= WORK INSTRUCTION =
If a line in the data holds the string "breadcrumb", list it.

——————

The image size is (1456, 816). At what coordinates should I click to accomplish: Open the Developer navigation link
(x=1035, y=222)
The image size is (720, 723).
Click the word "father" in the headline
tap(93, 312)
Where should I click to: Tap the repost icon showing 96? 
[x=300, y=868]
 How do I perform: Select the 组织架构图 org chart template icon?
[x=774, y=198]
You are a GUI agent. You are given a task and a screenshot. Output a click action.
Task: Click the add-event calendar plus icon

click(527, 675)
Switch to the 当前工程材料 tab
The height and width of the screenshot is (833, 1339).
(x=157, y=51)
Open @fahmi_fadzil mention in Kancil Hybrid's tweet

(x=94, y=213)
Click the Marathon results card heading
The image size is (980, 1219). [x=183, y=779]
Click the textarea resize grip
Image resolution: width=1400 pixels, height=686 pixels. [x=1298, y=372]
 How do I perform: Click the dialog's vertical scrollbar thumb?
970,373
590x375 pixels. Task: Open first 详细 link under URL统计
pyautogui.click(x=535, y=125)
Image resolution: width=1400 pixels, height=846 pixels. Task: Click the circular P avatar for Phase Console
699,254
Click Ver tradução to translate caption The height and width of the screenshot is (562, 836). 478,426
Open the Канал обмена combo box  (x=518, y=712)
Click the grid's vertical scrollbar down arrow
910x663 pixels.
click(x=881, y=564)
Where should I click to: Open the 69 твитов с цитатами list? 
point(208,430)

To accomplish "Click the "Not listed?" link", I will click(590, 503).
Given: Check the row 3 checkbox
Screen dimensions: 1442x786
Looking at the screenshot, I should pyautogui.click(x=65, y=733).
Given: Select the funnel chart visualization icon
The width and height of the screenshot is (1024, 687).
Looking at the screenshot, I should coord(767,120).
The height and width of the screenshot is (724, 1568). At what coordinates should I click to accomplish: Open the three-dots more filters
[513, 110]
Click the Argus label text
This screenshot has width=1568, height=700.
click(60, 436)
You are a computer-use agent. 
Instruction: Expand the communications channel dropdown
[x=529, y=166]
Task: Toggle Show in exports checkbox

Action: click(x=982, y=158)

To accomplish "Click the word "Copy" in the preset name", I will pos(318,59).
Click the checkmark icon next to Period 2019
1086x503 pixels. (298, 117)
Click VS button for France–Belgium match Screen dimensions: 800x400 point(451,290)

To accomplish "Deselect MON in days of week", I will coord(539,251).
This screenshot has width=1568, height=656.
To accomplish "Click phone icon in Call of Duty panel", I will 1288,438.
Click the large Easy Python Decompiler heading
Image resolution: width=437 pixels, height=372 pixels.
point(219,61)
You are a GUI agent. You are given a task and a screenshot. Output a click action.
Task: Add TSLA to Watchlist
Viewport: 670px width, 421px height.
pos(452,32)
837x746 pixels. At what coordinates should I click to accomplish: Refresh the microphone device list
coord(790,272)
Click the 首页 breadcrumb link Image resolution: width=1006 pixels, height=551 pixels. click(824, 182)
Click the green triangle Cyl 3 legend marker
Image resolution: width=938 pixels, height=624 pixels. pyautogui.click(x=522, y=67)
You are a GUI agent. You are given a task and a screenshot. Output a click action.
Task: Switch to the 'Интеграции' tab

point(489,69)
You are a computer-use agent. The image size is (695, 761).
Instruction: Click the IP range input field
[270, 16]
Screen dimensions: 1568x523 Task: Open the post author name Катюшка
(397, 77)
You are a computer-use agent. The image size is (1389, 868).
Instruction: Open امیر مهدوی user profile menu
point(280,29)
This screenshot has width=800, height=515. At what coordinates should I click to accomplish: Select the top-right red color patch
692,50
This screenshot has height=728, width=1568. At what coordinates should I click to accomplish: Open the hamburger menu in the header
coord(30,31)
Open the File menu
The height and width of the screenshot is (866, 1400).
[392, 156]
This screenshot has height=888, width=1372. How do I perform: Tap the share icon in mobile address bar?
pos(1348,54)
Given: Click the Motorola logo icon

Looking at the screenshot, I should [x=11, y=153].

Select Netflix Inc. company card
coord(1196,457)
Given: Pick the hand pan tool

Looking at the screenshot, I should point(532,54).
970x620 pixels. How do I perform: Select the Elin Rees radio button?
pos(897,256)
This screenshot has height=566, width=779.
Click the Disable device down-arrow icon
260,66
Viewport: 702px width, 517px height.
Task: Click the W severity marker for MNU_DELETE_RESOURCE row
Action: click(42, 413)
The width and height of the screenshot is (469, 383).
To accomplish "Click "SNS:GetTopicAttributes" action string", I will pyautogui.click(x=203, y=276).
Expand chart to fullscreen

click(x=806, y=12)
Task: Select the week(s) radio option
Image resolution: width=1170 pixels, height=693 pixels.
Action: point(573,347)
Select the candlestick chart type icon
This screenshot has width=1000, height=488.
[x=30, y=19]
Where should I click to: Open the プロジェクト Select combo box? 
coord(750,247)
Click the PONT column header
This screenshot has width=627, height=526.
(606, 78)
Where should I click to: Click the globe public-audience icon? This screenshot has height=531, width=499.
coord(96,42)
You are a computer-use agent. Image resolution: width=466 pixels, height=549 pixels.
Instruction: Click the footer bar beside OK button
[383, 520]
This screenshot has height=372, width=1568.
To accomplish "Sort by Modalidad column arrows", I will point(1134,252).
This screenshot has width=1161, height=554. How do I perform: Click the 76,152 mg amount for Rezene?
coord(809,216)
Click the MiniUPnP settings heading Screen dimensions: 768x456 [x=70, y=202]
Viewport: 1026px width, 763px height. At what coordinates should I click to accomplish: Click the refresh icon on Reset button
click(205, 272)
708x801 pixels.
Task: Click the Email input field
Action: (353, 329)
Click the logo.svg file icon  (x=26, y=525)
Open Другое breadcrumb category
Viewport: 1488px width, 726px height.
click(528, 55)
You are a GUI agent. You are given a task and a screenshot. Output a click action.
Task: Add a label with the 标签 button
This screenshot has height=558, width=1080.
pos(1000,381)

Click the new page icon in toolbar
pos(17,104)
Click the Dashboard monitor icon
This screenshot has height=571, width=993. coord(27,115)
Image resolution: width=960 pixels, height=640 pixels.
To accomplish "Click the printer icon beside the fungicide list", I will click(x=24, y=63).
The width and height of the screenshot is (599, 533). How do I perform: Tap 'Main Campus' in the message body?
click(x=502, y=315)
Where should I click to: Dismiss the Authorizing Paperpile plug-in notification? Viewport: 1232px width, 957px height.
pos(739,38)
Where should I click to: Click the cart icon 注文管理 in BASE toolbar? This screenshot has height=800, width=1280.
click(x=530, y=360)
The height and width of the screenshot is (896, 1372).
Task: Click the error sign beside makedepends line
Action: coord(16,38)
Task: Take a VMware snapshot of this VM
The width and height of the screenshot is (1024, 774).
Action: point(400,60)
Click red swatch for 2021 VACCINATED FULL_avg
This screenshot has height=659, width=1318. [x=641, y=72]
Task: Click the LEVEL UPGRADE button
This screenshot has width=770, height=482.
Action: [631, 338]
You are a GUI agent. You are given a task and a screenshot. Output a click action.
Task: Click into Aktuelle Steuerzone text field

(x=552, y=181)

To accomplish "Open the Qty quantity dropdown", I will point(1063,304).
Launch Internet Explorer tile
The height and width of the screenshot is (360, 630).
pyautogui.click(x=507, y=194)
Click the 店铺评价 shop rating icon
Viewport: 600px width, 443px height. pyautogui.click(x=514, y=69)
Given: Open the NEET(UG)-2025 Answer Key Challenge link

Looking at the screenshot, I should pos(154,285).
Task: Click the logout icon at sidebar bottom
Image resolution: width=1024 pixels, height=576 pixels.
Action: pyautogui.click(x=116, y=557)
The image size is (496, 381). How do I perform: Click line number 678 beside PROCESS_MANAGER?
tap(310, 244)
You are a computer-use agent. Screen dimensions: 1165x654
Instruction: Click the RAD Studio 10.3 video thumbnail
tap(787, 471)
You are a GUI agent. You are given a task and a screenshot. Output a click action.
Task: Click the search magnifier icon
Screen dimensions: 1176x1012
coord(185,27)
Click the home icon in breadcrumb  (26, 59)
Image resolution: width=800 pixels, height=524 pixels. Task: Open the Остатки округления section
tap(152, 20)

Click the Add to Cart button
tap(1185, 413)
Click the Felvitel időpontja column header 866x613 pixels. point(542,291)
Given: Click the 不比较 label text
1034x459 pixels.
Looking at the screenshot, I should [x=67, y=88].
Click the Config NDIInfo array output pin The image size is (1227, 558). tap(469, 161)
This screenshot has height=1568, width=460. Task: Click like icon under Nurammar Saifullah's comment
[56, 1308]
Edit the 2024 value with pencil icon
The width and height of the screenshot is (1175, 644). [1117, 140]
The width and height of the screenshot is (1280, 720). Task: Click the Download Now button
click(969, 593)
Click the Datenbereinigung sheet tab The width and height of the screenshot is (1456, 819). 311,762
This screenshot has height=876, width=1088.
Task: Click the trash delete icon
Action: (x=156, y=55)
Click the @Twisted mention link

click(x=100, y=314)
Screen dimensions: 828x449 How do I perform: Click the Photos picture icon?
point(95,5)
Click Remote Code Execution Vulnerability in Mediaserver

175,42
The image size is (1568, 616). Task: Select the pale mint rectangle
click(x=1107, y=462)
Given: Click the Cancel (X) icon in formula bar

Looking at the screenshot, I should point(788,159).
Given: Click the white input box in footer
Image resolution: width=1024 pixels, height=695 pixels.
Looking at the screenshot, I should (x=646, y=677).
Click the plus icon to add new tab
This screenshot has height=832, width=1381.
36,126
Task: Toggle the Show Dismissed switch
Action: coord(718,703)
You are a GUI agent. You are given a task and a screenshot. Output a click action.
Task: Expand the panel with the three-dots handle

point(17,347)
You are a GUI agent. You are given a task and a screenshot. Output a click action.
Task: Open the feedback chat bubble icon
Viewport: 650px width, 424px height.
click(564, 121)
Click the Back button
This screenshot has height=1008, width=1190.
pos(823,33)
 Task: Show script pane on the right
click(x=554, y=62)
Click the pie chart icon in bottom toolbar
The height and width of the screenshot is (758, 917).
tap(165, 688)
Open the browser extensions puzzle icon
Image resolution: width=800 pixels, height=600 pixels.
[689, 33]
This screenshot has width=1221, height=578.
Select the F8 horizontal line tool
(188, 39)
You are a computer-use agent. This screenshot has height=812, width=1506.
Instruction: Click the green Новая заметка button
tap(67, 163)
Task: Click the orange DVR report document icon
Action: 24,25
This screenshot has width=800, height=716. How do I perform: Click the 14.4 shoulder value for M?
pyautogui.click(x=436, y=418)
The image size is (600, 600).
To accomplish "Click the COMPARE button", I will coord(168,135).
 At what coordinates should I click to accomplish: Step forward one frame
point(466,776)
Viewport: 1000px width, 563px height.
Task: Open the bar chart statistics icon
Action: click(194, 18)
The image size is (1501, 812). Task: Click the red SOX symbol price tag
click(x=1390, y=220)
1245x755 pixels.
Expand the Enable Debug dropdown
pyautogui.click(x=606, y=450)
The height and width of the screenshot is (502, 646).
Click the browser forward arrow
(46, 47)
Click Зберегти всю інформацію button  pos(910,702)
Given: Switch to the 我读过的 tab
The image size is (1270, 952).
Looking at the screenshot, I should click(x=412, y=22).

——————

= REPLY TO THE EXERCISE =
Click the 首页 breadcrumb link Image resolution: width=1006 pixels, height=551 pixels. click(824, 182)
Open Другое breadcrumb category
Click the home icon in breadcrumb  (26, 59)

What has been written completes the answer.